Not quite wanting to acknowledge we were letting go, for good, we had agreed to keep in touch and meet up from time-to-time, but it was clear we were both moving on with our lives.
I took one final look at the house, then her, and waved as I drove off.
Over the previous week, I had made so many trips between the old house and the Colchester storage facility that I felt I knew the road like the back of my hand. I had haphazardly piled up the boxes at the facility only keeping back the essentials I would need in the short-term. Now, as I drove to my sister's and Alex's place, those items accompanied me, chattering and clinking, as if to register their displeasure at every turn and bump in the road.
They lived in a semi-detached in the suburbs of a medium-sized town about 15 miles from Colchester. They had already moved once, since getting married, from a small starter home to the 3-bedroomed affair that now loomed into view. I pulled up in the driveway and surveyed the outside.
It was a modern build on an estate of similar houses that left one with the impression the developers had been unconcerned with making the houses distinguishable from each other. Identical designs with the same driveways, coloured bricks and white UPVC-framed windows. The adjoining semi was a mirror-image of their house.

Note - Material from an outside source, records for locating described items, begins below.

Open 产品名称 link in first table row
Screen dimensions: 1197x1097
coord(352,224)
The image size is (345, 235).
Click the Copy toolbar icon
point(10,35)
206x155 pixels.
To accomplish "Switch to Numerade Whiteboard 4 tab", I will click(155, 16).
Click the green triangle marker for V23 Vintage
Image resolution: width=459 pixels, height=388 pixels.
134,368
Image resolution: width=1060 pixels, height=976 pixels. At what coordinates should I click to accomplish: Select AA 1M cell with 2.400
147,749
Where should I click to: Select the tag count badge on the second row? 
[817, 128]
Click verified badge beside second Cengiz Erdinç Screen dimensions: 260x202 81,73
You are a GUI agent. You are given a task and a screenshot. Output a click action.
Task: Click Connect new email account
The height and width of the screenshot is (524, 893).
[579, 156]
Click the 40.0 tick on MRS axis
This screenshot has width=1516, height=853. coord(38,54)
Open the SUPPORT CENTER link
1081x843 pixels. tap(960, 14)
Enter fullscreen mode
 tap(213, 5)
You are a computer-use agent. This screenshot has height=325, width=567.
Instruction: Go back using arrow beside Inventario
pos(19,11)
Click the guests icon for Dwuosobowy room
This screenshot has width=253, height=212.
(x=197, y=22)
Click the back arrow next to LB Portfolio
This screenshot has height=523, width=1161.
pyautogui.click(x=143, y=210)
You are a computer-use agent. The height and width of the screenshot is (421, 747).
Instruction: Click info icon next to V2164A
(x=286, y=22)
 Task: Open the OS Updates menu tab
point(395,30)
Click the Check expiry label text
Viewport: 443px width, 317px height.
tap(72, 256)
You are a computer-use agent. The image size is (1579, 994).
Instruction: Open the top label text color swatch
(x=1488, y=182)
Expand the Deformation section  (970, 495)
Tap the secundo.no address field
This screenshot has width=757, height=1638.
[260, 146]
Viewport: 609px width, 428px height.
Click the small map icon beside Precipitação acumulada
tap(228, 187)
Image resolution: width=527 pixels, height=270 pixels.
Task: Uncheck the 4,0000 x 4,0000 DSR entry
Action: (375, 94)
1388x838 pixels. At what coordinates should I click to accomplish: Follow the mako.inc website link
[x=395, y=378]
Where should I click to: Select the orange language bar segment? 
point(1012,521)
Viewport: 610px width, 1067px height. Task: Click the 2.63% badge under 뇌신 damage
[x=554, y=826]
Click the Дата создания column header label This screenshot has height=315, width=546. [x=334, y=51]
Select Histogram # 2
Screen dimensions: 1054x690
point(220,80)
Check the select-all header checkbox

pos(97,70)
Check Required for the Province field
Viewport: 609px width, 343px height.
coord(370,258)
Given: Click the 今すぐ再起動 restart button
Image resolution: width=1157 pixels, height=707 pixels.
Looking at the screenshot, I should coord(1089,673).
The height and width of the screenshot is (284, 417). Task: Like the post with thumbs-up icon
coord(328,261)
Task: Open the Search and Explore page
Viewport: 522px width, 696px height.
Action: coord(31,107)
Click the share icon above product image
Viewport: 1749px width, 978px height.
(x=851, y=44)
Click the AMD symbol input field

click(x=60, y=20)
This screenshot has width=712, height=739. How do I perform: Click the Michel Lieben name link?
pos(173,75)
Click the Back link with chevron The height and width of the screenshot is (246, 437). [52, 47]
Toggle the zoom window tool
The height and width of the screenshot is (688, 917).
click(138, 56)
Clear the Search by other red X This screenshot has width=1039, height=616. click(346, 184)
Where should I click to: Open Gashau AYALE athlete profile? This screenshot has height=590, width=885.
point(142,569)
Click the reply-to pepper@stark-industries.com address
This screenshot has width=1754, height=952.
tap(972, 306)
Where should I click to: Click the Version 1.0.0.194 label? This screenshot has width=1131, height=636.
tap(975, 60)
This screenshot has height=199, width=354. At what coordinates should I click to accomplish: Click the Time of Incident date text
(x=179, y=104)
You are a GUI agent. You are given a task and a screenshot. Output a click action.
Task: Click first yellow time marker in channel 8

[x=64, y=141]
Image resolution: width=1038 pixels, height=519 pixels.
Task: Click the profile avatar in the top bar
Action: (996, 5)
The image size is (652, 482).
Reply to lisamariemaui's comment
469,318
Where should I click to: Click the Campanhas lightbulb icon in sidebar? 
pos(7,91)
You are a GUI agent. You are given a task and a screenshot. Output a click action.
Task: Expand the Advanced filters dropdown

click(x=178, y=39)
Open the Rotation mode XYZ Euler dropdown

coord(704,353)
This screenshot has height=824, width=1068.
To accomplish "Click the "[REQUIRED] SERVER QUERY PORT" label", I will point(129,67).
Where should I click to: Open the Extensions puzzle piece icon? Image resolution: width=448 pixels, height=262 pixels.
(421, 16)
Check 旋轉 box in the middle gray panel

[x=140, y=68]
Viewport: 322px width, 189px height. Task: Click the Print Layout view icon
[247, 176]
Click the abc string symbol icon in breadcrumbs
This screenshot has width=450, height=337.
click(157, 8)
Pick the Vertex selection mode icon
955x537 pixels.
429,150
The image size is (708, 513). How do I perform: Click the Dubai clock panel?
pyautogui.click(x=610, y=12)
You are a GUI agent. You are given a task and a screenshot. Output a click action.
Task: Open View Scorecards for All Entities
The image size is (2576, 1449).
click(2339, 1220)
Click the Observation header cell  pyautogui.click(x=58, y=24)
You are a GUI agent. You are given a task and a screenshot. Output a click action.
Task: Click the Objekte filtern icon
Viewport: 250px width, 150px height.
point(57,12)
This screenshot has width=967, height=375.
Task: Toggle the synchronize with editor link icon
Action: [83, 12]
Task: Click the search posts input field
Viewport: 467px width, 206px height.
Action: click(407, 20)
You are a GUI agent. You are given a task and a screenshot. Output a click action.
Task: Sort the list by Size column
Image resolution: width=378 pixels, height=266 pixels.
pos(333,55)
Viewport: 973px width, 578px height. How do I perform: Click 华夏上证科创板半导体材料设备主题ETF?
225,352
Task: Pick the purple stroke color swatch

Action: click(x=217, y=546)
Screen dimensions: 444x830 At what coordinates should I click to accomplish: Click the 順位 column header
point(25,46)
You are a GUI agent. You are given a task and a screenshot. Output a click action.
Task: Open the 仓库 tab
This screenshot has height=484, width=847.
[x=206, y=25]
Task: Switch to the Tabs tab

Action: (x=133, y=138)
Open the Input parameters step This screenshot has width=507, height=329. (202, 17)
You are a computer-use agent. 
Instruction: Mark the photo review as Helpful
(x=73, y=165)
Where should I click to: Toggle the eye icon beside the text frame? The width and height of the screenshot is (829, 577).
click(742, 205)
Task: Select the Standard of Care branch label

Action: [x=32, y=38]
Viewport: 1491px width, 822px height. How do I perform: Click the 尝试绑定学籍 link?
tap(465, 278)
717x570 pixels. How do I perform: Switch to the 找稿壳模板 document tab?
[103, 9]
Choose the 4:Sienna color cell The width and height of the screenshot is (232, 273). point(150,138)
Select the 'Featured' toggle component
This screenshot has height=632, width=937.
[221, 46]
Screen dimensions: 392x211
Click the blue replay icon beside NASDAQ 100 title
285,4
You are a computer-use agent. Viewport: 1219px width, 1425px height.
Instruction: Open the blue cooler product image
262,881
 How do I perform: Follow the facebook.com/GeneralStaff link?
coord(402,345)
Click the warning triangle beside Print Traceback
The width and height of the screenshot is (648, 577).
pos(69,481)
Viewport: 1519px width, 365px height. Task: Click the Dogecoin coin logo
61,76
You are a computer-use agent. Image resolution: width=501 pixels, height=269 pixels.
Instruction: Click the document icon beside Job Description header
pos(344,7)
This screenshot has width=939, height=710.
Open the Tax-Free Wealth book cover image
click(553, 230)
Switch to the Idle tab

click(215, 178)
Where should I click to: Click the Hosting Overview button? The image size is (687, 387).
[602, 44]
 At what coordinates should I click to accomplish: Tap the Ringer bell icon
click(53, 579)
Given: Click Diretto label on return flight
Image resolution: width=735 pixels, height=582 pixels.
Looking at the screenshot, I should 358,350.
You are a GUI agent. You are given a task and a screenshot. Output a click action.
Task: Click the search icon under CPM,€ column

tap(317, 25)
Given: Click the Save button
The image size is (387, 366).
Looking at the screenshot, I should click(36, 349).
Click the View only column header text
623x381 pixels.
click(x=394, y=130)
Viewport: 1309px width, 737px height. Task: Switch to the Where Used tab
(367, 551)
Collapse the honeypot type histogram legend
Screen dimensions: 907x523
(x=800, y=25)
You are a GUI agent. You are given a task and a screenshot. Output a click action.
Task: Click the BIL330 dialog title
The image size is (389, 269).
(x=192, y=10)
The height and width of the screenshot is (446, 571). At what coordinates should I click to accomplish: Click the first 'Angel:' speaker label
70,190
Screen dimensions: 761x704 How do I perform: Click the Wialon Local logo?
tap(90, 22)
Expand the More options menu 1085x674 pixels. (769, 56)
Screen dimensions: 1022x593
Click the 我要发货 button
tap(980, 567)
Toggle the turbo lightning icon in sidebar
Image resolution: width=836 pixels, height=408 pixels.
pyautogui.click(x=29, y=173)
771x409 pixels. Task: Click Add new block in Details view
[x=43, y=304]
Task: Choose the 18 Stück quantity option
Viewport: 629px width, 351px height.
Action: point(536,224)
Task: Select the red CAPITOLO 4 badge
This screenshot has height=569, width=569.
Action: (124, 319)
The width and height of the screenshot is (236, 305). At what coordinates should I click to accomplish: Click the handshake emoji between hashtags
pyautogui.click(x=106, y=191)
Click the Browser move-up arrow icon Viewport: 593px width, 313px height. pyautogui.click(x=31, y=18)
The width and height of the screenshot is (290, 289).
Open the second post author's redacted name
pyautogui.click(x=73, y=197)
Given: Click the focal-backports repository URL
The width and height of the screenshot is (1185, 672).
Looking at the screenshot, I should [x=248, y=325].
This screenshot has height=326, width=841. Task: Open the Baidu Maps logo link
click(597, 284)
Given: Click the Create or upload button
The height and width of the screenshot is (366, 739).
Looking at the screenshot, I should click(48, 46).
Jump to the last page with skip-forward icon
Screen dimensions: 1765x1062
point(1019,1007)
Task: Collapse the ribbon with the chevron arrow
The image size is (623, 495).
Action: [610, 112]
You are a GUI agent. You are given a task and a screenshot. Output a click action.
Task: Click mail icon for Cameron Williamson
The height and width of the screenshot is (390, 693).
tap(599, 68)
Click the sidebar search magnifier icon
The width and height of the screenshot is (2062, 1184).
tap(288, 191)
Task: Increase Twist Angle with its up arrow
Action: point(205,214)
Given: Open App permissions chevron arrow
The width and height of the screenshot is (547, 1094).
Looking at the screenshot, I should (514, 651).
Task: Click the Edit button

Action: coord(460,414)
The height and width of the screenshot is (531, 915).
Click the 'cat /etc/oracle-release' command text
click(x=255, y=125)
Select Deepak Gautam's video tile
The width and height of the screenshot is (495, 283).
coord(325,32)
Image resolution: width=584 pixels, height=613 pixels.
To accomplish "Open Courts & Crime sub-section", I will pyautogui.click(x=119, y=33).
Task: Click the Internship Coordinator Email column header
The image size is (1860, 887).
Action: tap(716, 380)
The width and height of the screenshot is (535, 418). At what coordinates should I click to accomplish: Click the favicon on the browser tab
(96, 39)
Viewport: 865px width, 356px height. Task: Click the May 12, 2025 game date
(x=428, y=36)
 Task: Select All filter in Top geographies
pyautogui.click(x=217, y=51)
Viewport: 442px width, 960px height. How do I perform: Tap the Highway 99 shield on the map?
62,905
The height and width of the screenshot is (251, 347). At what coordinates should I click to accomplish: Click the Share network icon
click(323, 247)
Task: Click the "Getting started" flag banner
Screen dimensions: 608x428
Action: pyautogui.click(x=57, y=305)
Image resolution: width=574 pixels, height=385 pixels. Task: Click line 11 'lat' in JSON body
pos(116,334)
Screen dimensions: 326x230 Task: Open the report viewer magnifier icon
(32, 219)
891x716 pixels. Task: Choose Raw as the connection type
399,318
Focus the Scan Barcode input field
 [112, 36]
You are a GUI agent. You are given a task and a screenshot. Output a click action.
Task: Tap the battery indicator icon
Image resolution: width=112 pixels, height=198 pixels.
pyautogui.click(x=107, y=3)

Of course, that hadn't deterred my sister from putting her stamp on it; making it theirs. A tan-coloured mat with 'WELCOME' written in burnt brown lettering nestled in the porch and located to the right of the dark-green front door, near a doorbell finished in brass, hung a shabby-chic plaque advising visitors that 'good friends were hard to find, harder to leave and impossible to forget.'
I pressed the bell, placed my holdall on the floor, and tidied myself up as a shadow through the glass made its way to the door. There was a rattle followed by a click and then the door opened to reveal, Alex.
His appearance was accompanied by chill out music, sounding a lot like Café Del Mar, playing unobtrusively in the background. The unmistakably appetizing smell of onions wafted from somewhere deeper within the house accompanied by the sound of cutlery jinking and being set.
"Hi, Ben," he said, peering through gold rimmed glasses, holding out a hand which I shook.
"Hi Alex, how are you?" I nodded at my car — "am I ok there?"
He scratched at his goatee beard, "no problem at all. Here, come on in. I can't remember, have you been here before?"